● WORK INSTRUCTION
Pick up the summary of research on language-model reasoning below and continue it past its final sentence.

● SELECTED EXTRACT
Modular architectures with separate decomposer and solver models outperform monolithic LLMs, with decomposition ability transferring across domains while solving ability does not. The separation prevents planning-execution interference and produces more generalizable skills.
ReWOO and Chain-of-Abstraction both decouple reasoning from tool responses through different mechanisms—planning-before-execution and abstract placeholders respectively—eliminating quadratic prompt growth and sequential latency while maintaining reasoning quality.
Research shows RL post-training teaches models *when* to use reasoning mechanisms that pre-training already provides. Decoupled architectures, latent reasoning in continuous space, and interleaved action-grounding all outperform monolithic chain-of-thought approaches.
Reasoning LLMs exhibit two reinforcing failures: wandering (invalid exploration) and underthinking (premature path-switching). Decoding-level interventions like thought-switching penalties improve accuracy without fine-tuning, suggesting viable solutions exist but are abandoned prematurely.

(Extracted data)
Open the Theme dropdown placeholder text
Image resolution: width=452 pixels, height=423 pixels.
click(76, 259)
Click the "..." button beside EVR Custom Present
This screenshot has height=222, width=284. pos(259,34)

● ANSWER TO THIS EXERCISE
RLAD jointly trains abstraction and solution generators, showing that allocating test-time compute to diverse abstractions outperforms parallel solution sampling at large budgets. Abstractions create structured breadth-first exploration that prevents the underthinking failure mode of depth-only reasoning chains.
Agent Workflow Memory induces sub-task routines at finer granularity than full tasks, abstracts example-specific values, and compounds them hierarchically. This produces 24.6% relative gain on Mind2Web and 51.1% on WebArena, with larger gains as train-test gaps widen.
LLM Programs embed LLMs within explicit algorithms that manage control flow and state, presenting only step-specific context to each LLM call. This information hiding addresses capability and context window limits while treating complex reasoning as modular, debuggable sub-tasks.
The Thread Inference Model demonstrates that reasoning structured as recursive subtask trees with rule-based KV cache pruning sustains accurate reasoning beyond context limits, even when manipulating 90% of the cache. This enables single models to replace multi-agent systems by handling full recursive reasoning internally.